Prompt A
Count the lines in the entries below that contain the word "will", treating uppercase and lowercase letters as different, and reply with the number alone.

Text block
########################################

We should all know by now that marijuana is safer than alcohol. After all, there is no lethal overdose possible with marijuana, unlike alcohol, aspirin, and many prescription drugs.
But in Minnesota in 2019 despite a majority in the polls favoring legalization, criminal Prohibition lingers on, destroying innocent lives. We should re-legalize in Minnesota. And here is What Marijuana Legalization Should Look like in Minnesota.
In the meantime, know your rights. And watch your six!
What can you do to reduce the chance of getting caught? Here are nine tips for avoiding a marijuana arrest in a car:
1. Situational awareness
Guess where the vast majority of police contacts with people happen? Correct – in or near a motor vehicle. As a result, the best way to avoid a marijuana criminal charge is to avoid having marijuana in your vehicle.
Complacency can set in. If it hasn’t happened yet, it never will. Right?

########################################

Prompt B
List every substance that the marijuana text says, unlike marijuana, can cause a lethal overdose.

########################################

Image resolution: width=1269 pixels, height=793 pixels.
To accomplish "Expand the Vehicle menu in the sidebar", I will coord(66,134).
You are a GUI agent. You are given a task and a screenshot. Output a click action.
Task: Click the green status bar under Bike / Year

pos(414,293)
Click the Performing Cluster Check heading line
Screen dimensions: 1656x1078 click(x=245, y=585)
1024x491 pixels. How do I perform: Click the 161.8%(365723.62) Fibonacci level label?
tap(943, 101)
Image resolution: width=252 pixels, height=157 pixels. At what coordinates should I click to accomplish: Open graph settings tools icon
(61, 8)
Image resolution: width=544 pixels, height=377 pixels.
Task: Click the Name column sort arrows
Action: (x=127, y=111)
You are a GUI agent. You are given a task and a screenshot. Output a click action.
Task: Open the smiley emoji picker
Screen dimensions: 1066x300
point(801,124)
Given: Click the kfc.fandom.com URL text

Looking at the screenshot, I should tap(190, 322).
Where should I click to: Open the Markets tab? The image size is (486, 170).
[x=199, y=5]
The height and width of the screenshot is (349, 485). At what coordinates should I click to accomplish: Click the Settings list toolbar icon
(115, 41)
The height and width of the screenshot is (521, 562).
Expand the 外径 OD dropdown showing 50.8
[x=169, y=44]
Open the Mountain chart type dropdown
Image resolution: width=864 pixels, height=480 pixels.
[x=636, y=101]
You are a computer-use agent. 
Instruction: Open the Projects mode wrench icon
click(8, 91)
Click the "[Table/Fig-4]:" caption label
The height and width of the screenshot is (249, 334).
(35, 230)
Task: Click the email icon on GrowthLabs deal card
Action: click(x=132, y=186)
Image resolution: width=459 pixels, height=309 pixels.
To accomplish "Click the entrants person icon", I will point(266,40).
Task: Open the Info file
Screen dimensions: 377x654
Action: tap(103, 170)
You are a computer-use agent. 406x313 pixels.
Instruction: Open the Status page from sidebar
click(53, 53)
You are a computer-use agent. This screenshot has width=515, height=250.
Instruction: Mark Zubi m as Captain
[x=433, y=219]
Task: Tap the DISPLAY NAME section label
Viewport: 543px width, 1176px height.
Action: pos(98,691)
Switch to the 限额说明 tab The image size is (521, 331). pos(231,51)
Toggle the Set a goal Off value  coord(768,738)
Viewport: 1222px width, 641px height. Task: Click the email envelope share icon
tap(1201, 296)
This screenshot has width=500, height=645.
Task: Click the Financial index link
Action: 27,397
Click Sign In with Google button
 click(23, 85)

########################################

Final answer A
2

Final answer B
alcohol, aspirin, many prescription drugs